Raymond’s use of architectural metaphors is telling and provokes speculation on a similar contrast within architectural design.  The cutting edge of contemporary architecture is typically associated with firms dominated by talented personalities who own the copyright of a creative output that they specify in detail.  In contrast, traditional building and craft operate within a culture of anonymity based on a publicly owned aesthetic idiom that gradually evolves through communal collaboration.  Does this contrast between modern architecture’s prevalent model of individualistic originality and the anonymous world of traditional craft bear any similarity to the comparison between closed-source and open-source software?  In that sense, the metaphor of the cathedral is not wholly applicable, for the medieval cathedral was built over generations by a guild tradition of anonymous master-builder craftsman, and had neither ascription of personal authorship nor did construction execution require prior detailed specification of the design. But the underlying argument offers sufficient incitement to investigate instrumental and other arguments that may show (in the vein of Raymond’s essay) that the precedent of the traditional craftsman contains sufficient value to found a critique of the individualistic and radical artist who prevails in today’s world.
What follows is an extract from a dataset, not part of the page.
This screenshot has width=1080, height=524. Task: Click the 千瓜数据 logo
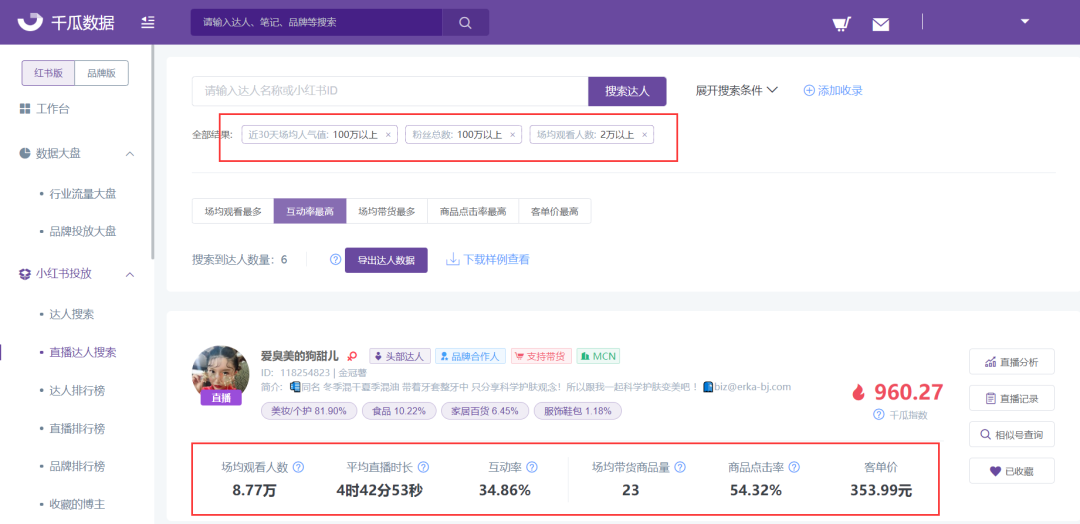coord(66,22)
The license granted to the contemporary artist to create free from the limits of past convention has involved, as identified by Richard Sennett, a radical reorientation from the craftsman’s outward turn to community toward the artist’s inward turn to a critical and introspective self.3 The artist becomes an independent source of creativity, as opposed to the craftsman’s embeddedness within a cultural and geographical network.  Creativity moves away from complex systems to isolated systems, and to investigate this further it is necessary to investigate the nature of complexity.

Complexity and Culture

The world of craft shares many similarities with that of open source software:

  • The craft is practiced by a community.
  • Whoever their creator may be, innovations belong to the community and serve to extend the expressive language of the entire community.
  • Every innovative contribution is judged on two counts: the utility it offers to the immediate task at hand, and the extent to which it extends and enriches the language of the community at large.
  • Innovation is incremental, building upon what the community has already produced, rather than an impulse that foregrounds extreme originality. 
  • Judgment on quality is based on peer review, with community development being prioritized over personal glorification.
  • The business model is based on the ‘publish the recipe and open a restaurant’ slogan popular in the open source world, rather than being predicated on extricating maximum value from intellectual property.
  • Producer and user belong to the same community, blurring the line between utility and aesthetics.
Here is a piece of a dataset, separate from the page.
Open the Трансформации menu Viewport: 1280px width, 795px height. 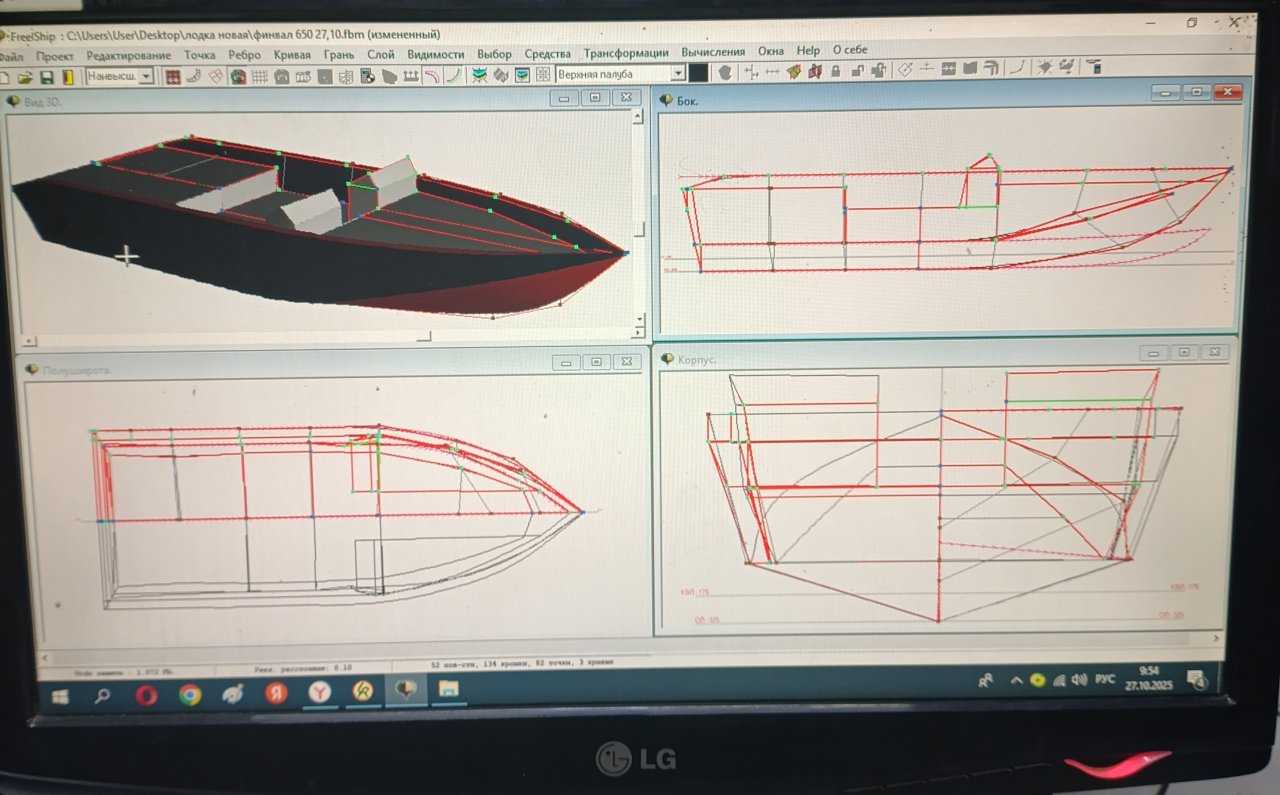coord(626,53)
The creative process is inherently multicentered, and does not spring from a dominant creative center.  And this works because, as Michael Polanyi defined it, culture can be described as a polycentric challenge. 4  Lon Fuller, a philosopher of law illustrates Polanyi’s definition of culture as a polycentric problem with the metaphor of a spider’s web: one may be a single strand of the web, but any attempt to change the tension on that strand is never limited to it, and redistributes tension across the entire web.  To Fuller, this characteristic of culture means that highly structured processes that centralize decision making, such as legal adjudication, are poorly suited to resolving polycentric problems.5  Polycentric problems require polycentric methods.

The presentation will study the nature of complex systems, using the work of Warren

Weaver,6 Jane Jacobs,7 Humberto Maturana and Francesco Varela,8 Ralph Stacey,9 and Steven Johnson10 to argue that for a complex and polycentric system such as culture, polycentric models of aesthetic creation, like traditional craft, are required.  The individual studio in the pre-modern era may have been personality-centric and under the firm control of a master craftsman.  But it developed its raison d’être from its embeddedness within a wider cultural context that was anonymous and polycentric.  In contrast, the contemporary studio is individualistic and isolated, the threads that bind it with wider aesthetic culture are extremely weak, and it develops its raison d’être internally from the creative intentions of the persons who head it.  To further analyze the operations of the ethos of traditional craft, it is necessary to examine it in further detail, specifically examining how craft, as an aesthetic tradition, varies from other self-organizing complex frameworks.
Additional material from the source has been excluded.